Given text:
↓↓↓

Purpose of the Study:

  • To provide a comprehensive comparative analysis of mainstream fringe-based 3D reconstruction methods.
  • To clarify the impact of different projection schemes (e.g., Digital Light Processing (DLP), MEMS) on system performance.
  • To explore the integration of deep learning with FPP and PMD for enhanced accuracy.

Main Methods:

  • Systematic comparison of Fringe Projection Profilometry (FPP) and Phase Measuring Deflectometry (PMD).
  • Analysis of measurement principles, system implementation, calibration, and error control.
  • Investigation of projection technologies (DLP, MEMS) and deep learning integration.

Main Results:

  • FPP and PMD are compared across multiple technical dimensions.

↑↑↑

Excerpted data:

↓↓↓

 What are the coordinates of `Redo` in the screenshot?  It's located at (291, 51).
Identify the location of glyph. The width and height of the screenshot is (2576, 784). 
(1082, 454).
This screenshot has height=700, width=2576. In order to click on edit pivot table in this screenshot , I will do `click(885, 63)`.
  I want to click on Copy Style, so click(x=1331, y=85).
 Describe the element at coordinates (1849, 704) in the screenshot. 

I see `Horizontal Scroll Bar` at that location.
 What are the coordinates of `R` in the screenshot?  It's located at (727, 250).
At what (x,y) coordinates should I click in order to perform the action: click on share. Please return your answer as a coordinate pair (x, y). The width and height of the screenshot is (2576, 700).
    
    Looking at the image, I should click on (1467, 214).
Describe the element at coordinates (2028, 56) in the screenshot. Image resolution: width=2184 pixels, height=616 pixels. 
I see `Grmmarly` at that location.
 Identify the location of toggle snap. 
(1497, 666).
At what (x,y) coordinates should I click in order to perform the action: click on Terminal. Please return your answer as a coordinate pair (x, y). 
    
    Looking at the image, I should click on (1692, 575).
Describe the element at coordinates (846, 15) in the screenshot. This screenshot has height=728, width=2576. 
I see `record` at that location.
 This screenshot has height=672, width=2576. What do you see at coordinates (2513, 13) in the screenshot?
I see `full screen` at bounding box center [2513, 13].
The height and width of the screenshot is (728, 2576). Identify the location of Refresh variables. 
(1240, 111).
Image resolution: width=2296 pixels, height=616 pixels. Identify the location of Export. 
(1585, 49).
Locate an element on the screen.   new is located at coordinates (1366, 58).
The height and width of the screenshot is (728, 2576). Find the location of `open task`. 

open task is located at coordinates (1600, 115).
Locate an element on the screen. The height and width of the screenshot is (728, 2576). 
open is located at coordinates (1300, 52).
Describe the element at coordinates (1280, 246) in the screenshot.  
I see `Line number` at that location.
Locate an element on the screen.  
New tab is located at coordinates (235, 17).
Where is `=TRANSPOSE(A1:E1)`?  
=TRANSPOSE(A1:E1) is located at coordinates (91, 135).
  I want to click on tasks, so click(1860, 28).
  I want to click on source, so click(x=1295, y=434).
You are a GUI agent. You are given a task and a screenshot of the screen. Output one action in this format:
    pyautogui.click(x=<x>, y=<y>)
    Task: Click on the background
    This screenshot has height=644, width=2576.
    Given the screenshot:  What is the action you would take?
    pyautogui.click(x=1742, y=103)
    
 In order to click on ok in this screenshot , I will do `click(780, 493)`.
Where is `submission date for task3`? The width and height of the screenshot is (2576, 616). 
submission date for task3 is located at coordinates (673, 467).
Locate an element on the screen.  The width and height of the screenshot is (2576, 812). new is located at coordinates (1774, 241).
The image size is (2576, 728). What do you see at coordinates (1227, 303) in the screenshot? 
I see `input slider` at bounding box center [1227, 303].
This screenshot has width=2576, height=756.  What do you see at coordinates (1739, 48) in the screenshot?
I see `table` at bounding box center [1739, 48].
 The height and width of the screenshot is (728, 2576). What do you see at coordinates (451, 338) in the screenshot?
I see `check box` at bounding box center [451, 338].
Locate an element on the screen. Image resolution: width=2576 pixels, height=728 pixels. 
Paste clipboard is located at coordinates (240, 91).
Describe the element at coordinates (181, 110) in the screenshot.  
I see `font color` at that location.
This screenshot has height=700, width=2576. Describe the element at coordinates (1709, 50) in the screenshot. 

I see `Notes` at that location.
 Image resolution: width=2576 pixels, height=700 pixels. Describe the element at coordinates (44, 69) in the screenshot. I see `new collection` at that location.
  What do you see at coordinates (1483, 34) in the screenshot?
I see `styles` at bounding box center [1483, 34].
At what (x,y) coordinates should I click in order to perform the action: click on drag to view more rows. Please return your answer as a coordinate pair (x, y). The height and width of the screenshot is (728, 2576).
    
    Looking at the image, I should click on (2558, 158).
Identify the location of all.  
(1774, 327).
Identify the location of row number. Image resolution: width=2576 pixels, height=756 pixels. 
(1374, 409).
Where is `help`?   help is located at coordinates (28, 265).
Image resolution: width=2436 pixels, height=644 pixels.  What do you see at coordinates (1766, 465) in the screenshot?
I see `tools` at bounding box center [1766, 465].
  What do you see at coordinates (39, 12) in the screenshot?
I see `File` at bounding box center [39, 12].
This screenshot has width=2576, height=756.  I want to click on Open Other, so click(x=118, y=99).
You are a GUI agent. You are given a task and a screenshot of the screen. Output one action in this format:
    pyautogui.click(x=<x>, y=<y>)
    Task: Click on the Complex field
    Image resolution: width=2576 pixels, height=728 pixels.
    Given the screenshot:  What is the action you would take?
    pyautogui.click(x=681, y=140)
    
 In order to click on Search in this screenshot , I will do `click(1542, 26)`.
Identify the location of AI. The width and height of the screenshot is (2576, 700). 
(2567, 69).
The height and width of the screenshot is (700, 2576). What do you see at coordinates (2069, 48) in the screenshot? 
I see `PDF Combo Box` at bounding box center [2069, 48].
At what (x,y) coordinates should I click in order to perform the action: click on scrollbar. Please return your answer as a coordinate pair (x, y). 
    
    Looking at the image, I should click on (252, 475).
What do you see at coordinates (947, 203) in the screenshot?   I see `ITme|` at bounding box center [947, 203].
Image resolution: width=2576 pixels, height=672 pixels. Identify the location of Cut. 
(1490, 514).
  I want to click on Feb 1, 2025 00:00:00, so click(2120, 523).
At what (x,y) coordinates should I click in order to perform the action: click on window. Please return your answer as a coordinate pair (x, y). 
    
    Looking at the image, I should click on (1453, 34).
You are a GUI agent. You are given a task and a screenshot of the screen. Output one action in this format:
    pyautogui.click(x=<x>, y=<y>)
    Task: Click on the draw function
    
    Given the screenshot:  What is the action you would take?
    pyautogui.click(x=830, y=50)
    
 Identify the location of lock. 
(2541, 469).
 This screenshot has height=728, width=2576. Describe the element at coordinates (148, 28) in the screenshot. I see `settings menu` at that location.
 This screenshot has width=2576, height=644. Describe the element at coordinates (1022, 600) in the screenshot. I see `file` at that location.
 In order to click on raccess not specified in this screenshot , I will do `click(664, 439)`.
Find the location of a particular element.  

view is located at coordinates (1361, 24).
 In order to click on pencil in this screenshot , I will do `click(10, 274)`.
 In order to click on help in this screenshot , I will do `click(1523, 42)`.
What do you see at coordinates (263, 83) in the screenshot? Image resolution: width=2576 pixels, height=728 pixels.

↑↑↑

Directions:
a) Edit the summary of the fringe-based 3D reconstruction study by rewriting it starting at "Purpose of the" and ending at "for enhanced accuracy.", with "deep learning" replaced by "machine learning".
b) Continue the summary of the fringe-based 3D reconstruction study from where it stops.

List of answers:
a)
Purpose of the Study:

  • To provide a comprehensive comparative analysis of mainstream fringe-based 3D reconstruction methods.
  • To clarify the impact of different projection schemes (e.g., Digital Light Processing (DLP), MEMS) on system performance.
  • To explore the integration of machine learning with FPP and PMD for enhanced accuracy.

b)
  • The review clarifies the influence of projection schemes like DLP and MEMS.
  • Deep learning shows potential for improving phase retrieval and 3D reconstruction accuracy.

Conclusions:

  • Micro-Electro-Mechanical Systems (MEMS) offer potential for lightweight, high-dynamic-range measurements.
  • Deep learning is emerging as a crucial tool for enhancing 3D reconstruction.
  • Future research should focus on system modeling, intelligent reconstruction, and performance evaluation.